Aijaz Ahmad Ahangar,(Ht Photo)

Newspaper reports, the man, Aijaz Ahmad Ahangar, alias Abu Usman Al Kashmiri has been a wanted man in Jammu and Kashmir for more than two decades. He has reportedly travelled to Bangladesh after his release and later took a flight to Pakistan.

His arrest was a surprise. Initially, as per the reports, no one paid much attention because the forces caught him with Aslam Farooqui, the chief of the Islamic State ‘Khorasan Province’ who had claimed responsibility for the March 25 Kabul Gurdwara attack that killed nearly 27 worshippers.

The NDS had been focussed on their prize catch, Farooqui as Ajaz in the early rounds of his questioning, identified himself as Ali Mohammed from Islamabad. And it was taken at its face value.
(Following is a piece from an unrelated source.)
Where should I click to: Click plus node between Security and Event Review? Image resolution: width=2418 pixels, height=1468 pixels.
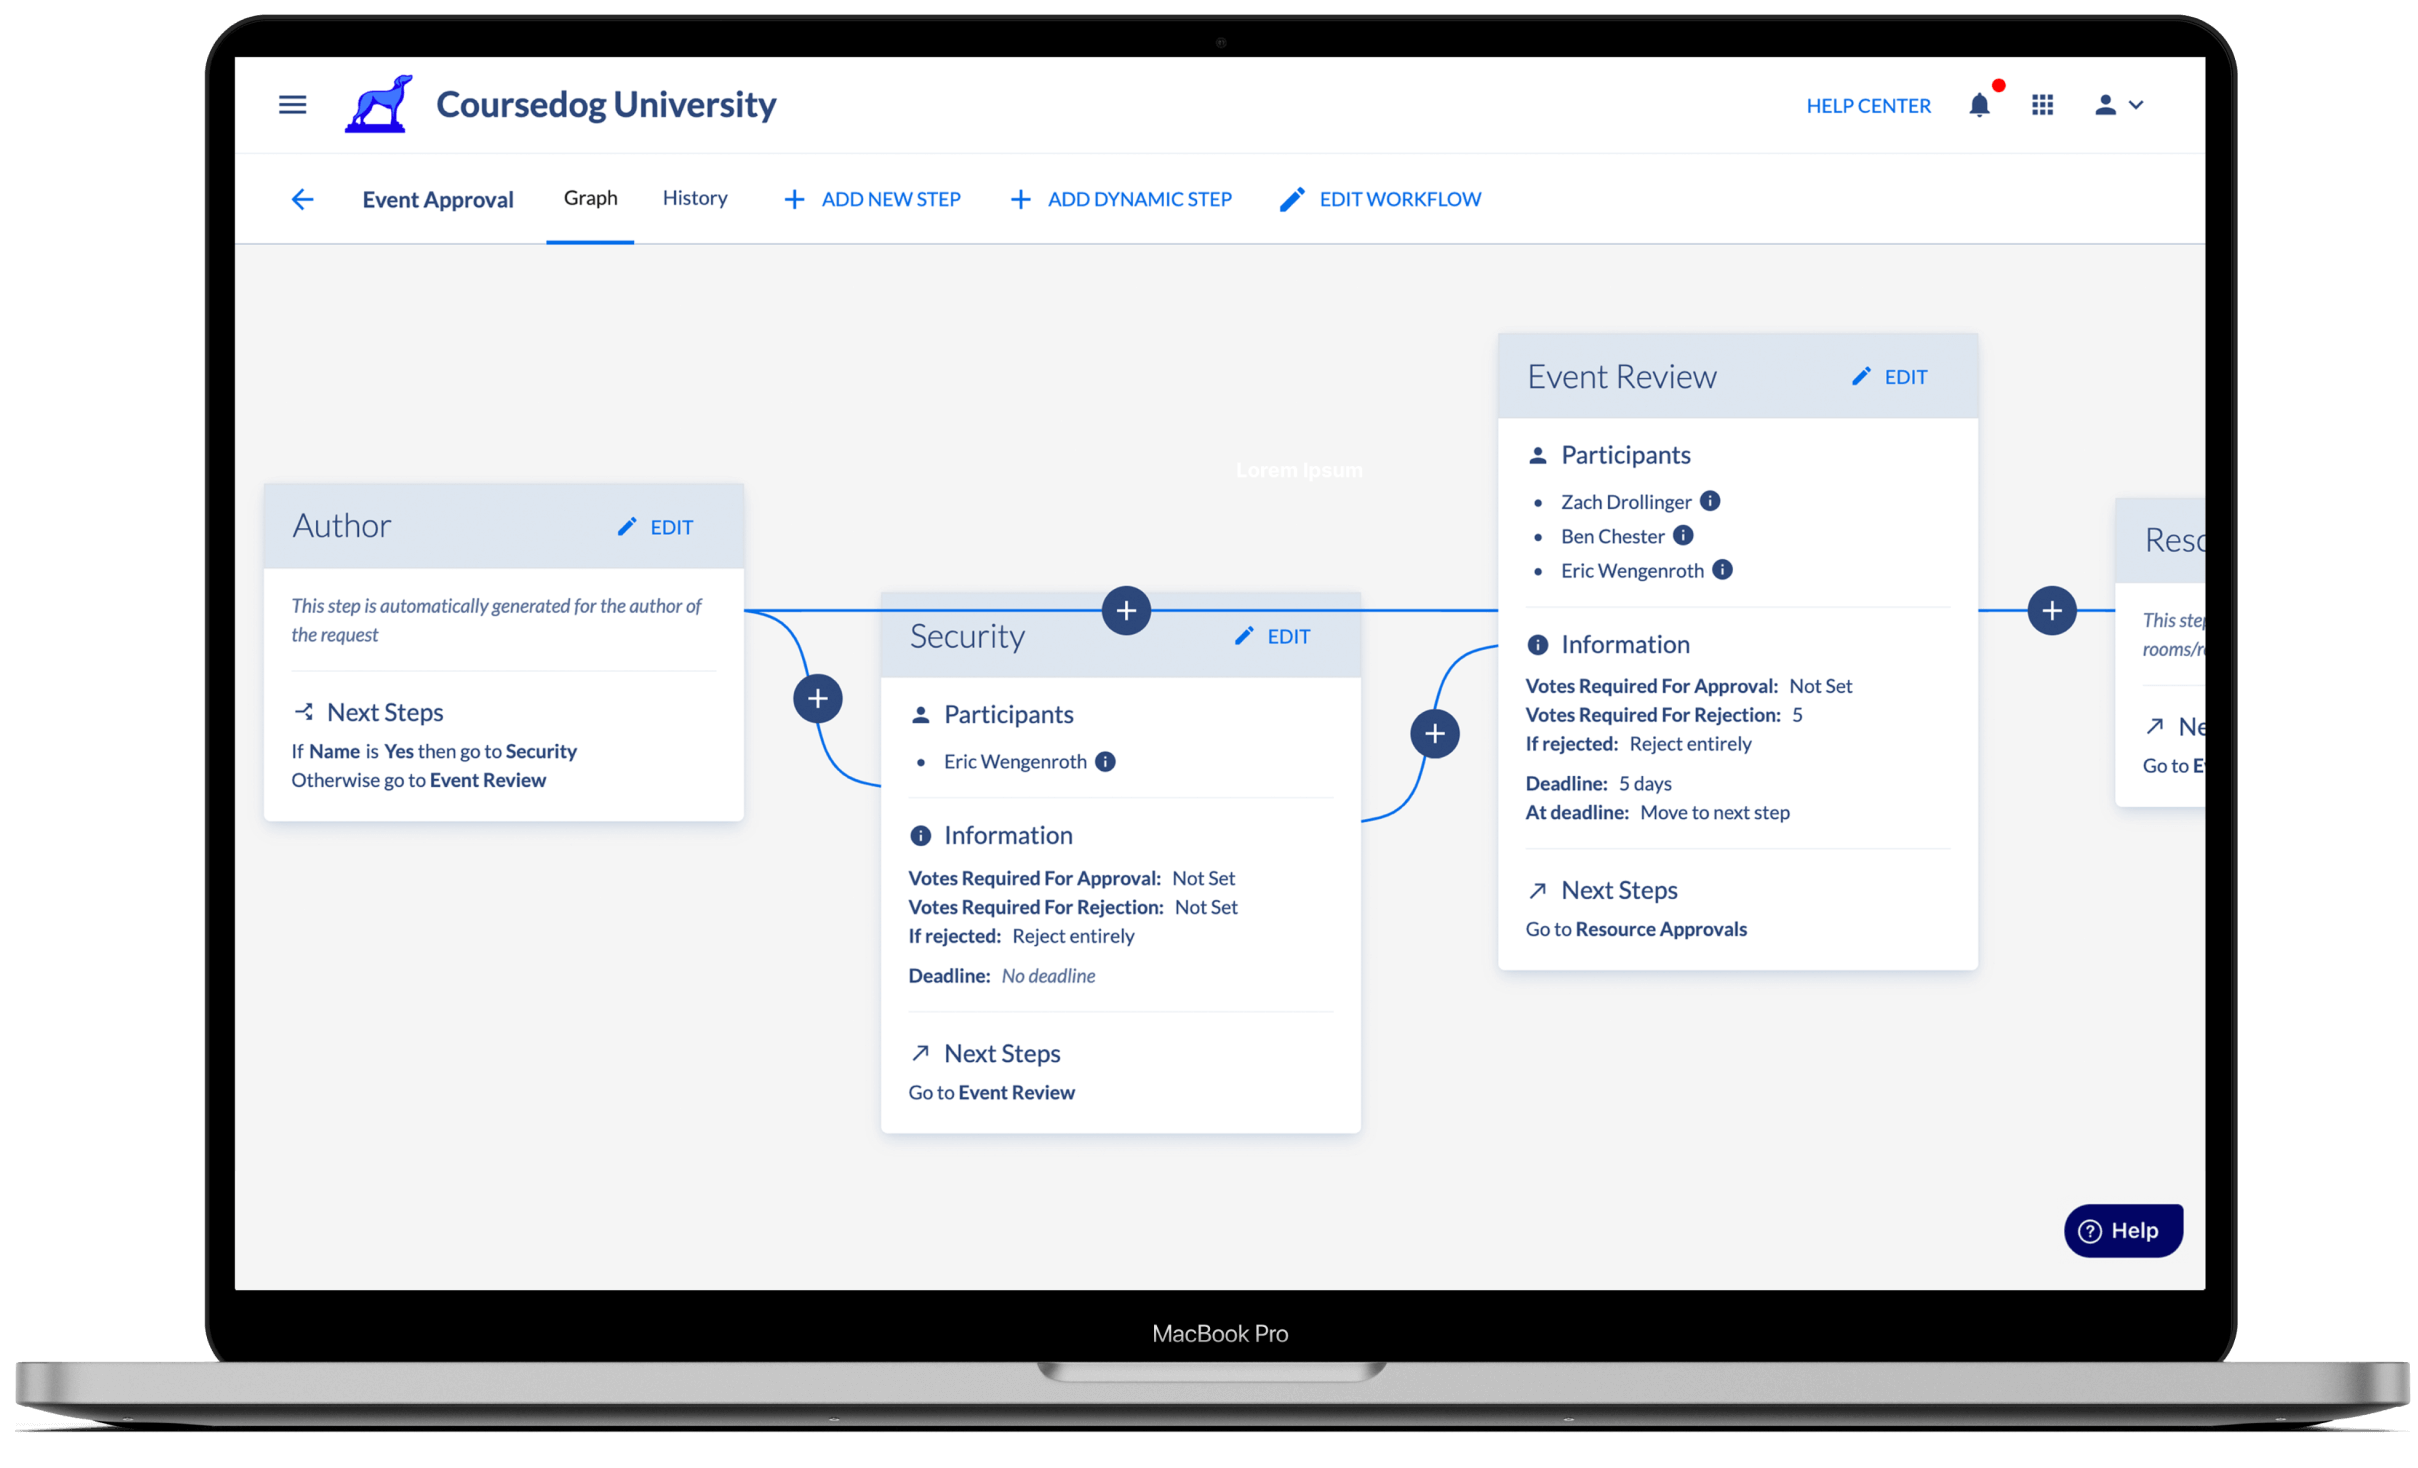coord(1434,733)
Quoting the sources in Delhi and Kabul newspaper reports that it was only much later that they discovered that the April 4 raid had also netted Aijaz Ahmad Ahangar, the 55-year-old chief recruiter of the Islamic State Jammu & Kashmir.“It was a surprise,” acknowledged an Afghan watcher.

Born in Bugam on the outskirts of Srinagar city, Ajaz reports suggest he was not the only one in his extended family to pick up the gun.

According to security agencies quoted by the newspaper, his father-in-law Abdullah Ghazali alias, Abdul Ghani Dar had been a Lashkar-e-Taiba commander and had played a role in the formation of the Tehreek-ul-Mujahideen in 1990. Ghazali was then 50.

Pertinently, Ghazali, a resident of the Russu area of Budgam district was found dead in February this year inside Jamia Masjid Ahl-e-Hadith at Maisuma, Lal Chowk. He had injury marks on the head.

In Pakistan, Aijaz, newspaper reports were initially settled in Islamabad by Pakistan’s Inter-Services Intelligence. In 2008, according to intelligence reports, he also married Aiysha, a resident of Pakistan administered Kashmir.

Later his family was relocated to Miranshah area of Waziristan near the Afghan border. After a brief association with Al Qaeda, he joined ISIS. Aijaz reports said later joined the Islamic State-Khorasan Province. His son, Abdullah Umais also joined the fighting in Afghanistan’s Nangarhar and was killed a few years ago.

His son-in-law, Huzafa-al-Bakistani, a top online recruiter of ISKP and later the IS affiliate in Jammu and Kashmir, was killed in a US drone attack in Afghanistan’s Nangarhar province on July 18, 2019. A Kerala man, Muhammed Muhasin, was killed in the same bombing.